SELECTED PASSAGE >>
------------------------------------------------------------------------

Israel threatened yesterday to kill Hamas leaders and launch a ground offensive in Gaza unless international pressure was brought on the ruling Islamist group to halt cross-border rocket attacks.
Asked if Prime Minister Ismail Haniyeh of Hamas was on Israel's hit-list, Deputy Defense Minister Ephraim Sneh said: "There is no one in the leading, commanding circle of Hamas who has immunity."
Sami Abu Zuhri, a Hamas official, said in response in Gaza: "Any harm to Prime Minister Haniyeh or any Hamas leader would mean a change in the rules of the game and the occupier [Israel] must be ready to pay an unprecedented price."
Israeli Defense Minister Amir Peretz, meeting the EU's foreign policy chief, Javier Solana, called on the international community to take action immediately to try to persuade Hamas to stop launching the makeshift rockets.
Abu Zuhri said Israel must first stop all its attacks on Palestinians before the group and other factions could consider halting their own strikes.

------------------------------------------------------------------------

DATA RECORDS >>

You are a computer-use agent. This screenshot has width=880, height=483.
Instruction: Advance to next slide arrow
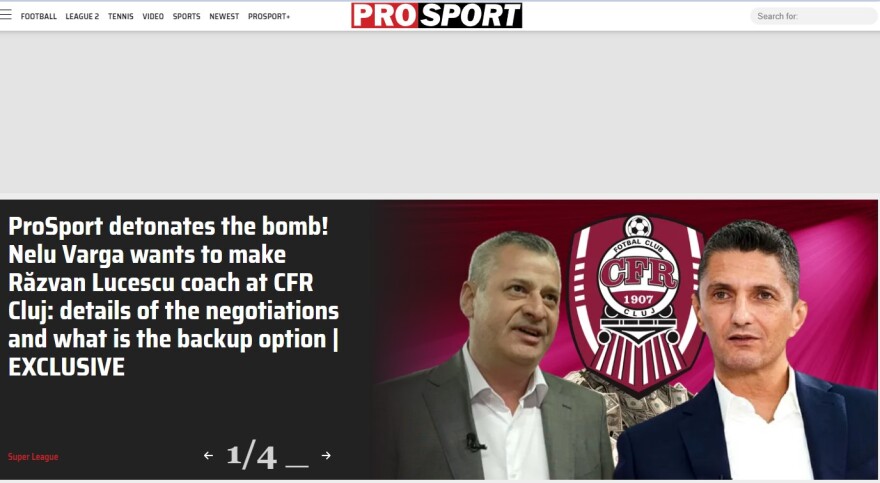click(326, 455)
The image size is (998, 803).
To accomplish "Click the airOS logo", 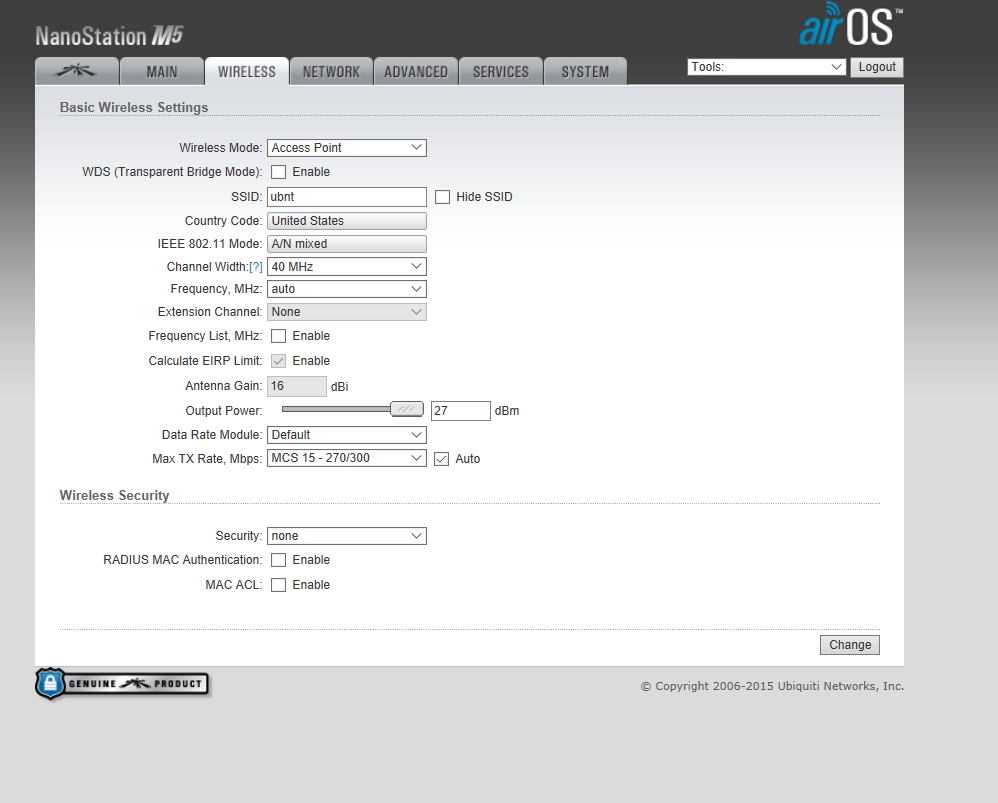I will coord(850,28).
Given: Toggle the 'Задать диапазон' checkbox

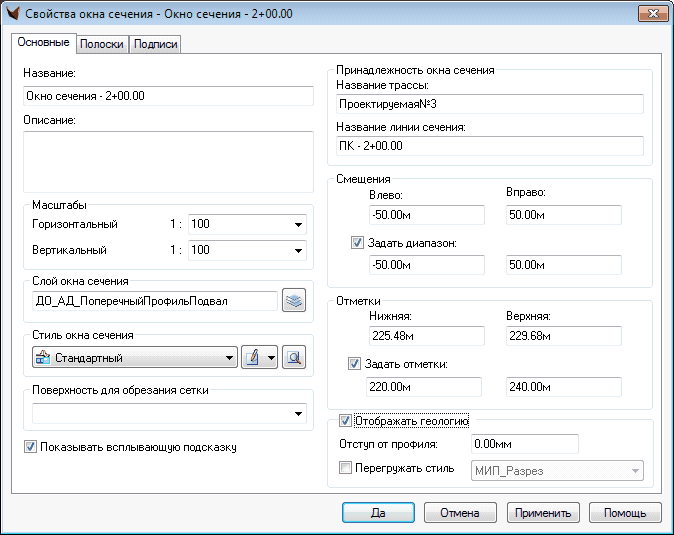Looking at the screenshot, I should point(358,242).
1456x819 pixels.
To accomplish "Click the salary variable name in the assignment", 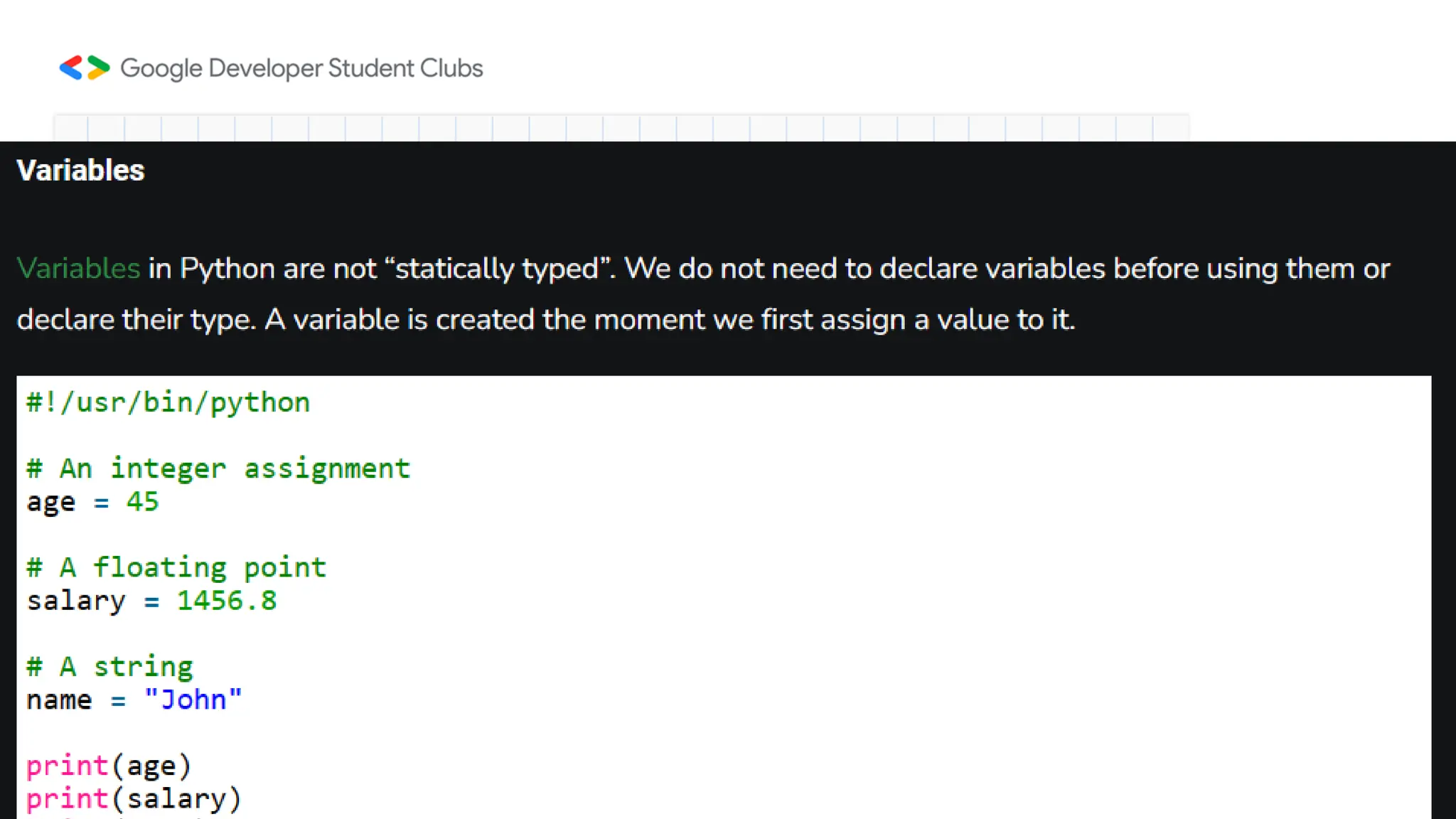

------------------------------------------------------------------------

ASSIGNMENT >>
Answer these from the news report on Israel's threats against Hamas:
(a) What post does Ephraim Sneh hold?
(b) Whom did Amir Peretz meet?
(c) According to Sami Abu Zuhri, what must Israel do before Hamas and other factions could consider halting their strikes?

REPLY TO THE EXERCISE >>
(a) Deputy Defense Minister.
(b) Javier Solana, the EU's foreign policy chief.
(c) Stop all its attacks on Palestinians.